Text provided:
Extinguishment of Preferred Stock. During the year ended December 31, 2024, we redeemed 25% of our Series A Preferred Stock. As the fair value of the preferred stock redemption was greater than the carrying amount, we recognized an expense of $0.7 million, which is recorded in extinguishment of preferred stock in the consolidated statements of operation for the year ended December 31, 2024. No corresponding extinguishment of preferred stock was recorded during the year ended December 31, 2023.

Year Ended December 31, 2023 Compared With Year Ended December 31, 2022

For a discussion of our operating results for the year ended December 31, 2023 compared with the year ended December 31, 2022, please see "Item 5 - Recent Developments and Results of Operations" in our Annual Report on Form 20-F for the year ended December 31, 2023.

Task set:
(a) List every distinct year-end date that appears in the financial report excerpt above.
(b) Write the next part of the financial report excerpt, following on from its final sentence.

Data block:
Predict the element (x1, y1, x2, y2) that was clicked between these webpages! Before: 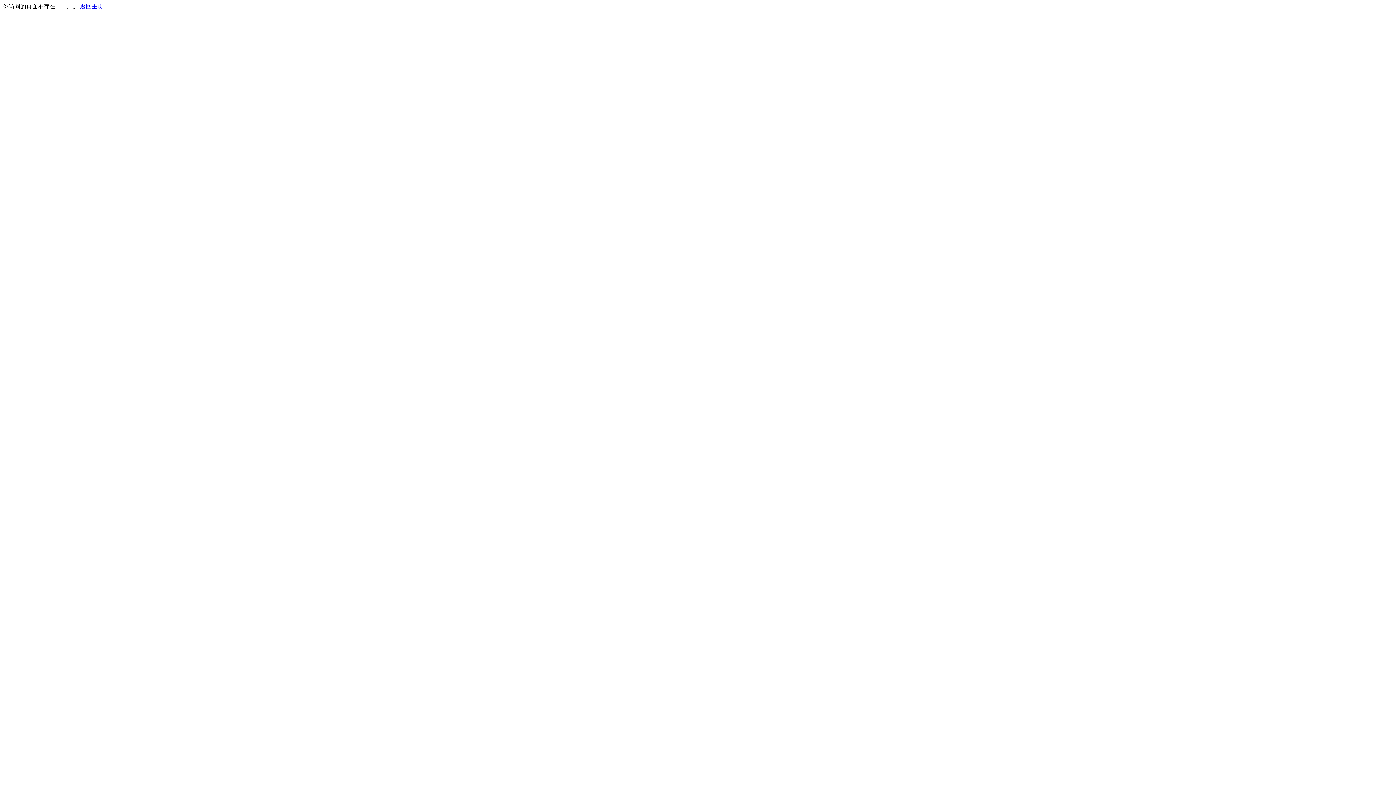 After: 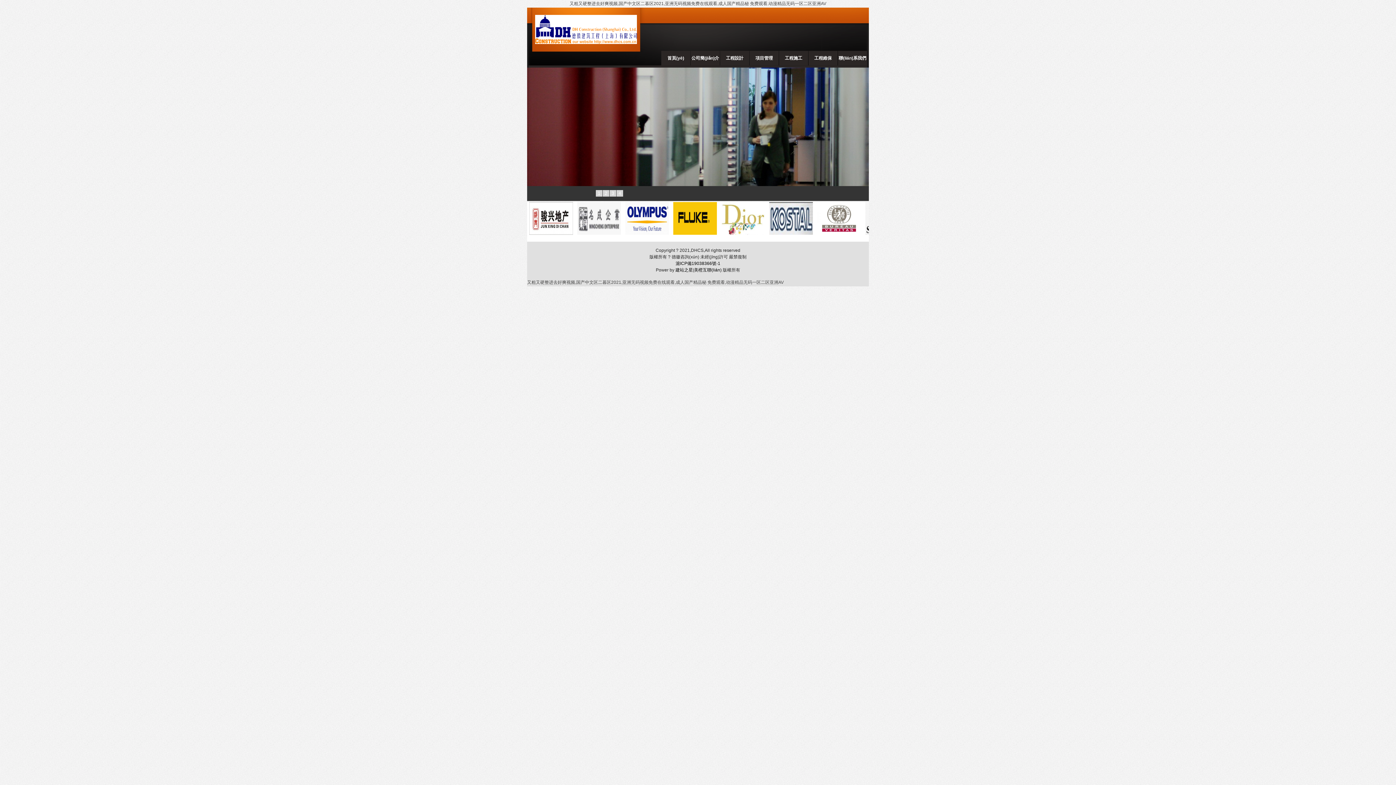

Results:
(a) December 31, 2024; December 31, 2023; December 31, 2022

(b)
B. Liquidity and Capital Resources

Our primary sources of liquidity are cash and cash equivalents, cash flows provided by our operations, our undrawn credit facilities and capital raised through financing transactions. As of December 31, 2024 we had $243.4 million in liquidity available, with cash and cash equivalents of $47.0 million (December 31, 2023: $46.8 million) and amounts available and undrawn under our revolving credit facilities of $196.4 million (December 31, 2023: $221.2 million). We believe that our working capital, together with expected cash flows from operations will be sufficient for our present requirements.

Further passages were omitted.